[START OF DATA TO USE]

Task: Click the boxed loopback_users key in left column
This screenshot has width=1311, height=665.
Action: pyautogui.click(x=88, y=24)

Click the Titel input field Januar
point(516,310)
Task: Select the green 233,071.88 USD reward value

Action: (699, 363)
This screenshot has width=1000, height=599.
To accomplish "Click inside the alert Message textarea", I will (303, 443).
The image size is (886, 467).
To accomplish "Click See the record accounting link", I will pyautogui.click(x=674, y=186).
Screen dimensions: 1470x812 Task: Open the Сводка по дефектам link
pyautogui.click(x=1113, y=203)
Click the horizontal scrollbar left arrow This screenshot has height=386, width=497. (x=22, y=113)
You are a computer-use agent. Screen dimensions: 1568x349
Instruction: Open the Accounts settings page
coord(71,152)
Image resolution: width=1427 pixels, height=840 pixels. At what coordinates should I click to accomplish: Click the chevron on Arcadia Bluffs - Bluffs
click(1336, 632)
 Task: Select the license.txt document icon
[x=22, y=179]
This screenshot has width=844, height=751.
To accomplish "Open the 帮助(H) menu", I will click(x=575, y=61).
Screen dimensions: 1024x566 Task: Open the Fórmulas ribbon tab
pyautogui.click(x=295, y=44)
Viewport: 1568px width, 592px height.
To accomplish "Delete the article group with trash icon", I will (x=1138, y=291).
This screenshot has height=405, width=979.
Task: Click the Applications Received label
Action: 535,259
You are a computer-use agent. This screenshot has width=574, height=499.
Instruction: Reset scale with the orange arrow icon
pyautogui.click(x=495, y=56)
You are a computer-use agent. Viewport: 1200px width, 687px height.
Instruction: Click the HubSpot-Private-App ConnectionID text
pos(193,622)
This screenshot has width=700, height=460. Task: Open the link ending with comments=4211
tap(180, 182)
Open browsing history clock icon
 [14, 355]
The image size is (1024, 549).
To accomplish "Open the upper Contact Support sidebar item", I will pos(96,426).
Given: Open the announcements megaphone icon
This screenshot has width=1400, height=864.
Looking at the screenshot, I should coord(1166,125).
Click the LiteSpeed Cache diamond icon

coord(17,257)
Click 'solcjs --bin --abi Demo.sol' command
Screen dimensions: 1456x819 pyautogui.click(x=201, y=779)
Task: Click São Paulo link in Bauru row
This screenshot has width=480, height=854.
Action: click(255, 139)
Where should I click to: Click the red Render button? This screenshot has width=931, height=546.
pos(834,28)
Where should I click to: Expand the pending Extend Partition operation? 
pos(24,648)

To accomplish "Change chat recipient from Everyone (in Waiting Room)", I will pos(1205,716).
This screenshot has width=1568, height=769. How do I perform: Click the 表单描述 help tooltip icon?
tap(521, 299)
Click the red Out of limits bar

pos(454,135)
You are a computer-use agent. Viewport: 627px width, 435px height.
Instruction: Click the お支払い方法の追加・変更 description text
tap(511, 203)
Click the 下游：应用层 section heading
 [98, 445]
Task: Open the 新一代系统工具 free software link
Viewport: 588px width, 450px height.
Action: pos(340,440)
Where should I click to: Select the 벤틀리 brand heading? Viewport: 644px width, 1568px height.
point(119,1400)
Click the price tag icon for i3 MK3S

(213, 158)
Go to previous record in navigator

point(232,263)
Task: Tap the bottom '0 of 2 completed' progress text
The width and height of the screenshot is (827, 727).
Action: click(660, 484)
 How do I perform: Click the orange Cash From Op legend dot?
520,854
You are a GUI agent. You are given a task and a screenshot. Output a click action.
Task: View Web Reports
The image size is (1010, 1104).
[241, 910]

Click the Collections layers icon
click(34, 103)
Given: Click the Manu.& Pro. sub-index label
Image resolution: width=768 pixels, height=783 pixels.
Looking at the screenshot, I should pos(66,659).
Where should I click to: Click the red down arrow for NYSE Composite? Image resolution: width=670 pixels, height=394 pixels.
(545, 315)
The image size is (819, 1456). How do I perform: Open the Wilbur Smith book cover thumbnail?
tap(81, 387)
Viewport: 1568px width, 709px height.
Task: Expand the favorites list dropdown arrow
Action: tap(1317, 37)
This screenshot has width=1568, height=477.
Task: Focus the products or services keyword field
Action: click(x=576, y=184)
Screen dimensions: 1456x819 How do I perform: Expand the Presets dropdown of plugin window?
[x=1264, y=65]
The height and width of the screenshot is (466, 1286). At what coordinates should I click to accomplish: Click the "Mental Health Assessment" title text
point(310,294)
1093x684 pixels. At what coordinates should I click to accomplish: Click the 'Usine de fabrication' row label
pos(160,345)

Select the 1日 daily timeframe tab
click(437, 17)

[END OF DATA TO USE]

_WHAT TO PRODUCE_: Find each line in the stored data above that contains the word "should", and copy those lines.

_SOLUTION FOR THIS PROBLEM_:
Image resolution: width=1427 pixels, height=840 pixels. At what coordinates should I click to accomplish: Click the chevron on Arcadia Bluffs - Bluffs
Looking at the screenshot, I should coord(1166,125).
Where should I click to: Click the red Render button? This screenshot has width=931, height=546.
Where should I click to: Expand the pending Extend Partition operation? 
Where should I click to: Select the 벤틀리 brand heading? Viewport: 644px width, 1568px height.
Looking at the screenshot, I should pos(66,659).
Where should I click to: Click the red down arrow for NYSE Composite? Image resolution: width=670 pixels, height=394 pixels.
The height and width of the screenshot is (466, 1286). At what coordinates should I click to accomplish: Click the "Mental Health Assessment" title text
1093x684 pixels. At what coordinates should I click to accomplish: Click the 'Usine de fabrication' row label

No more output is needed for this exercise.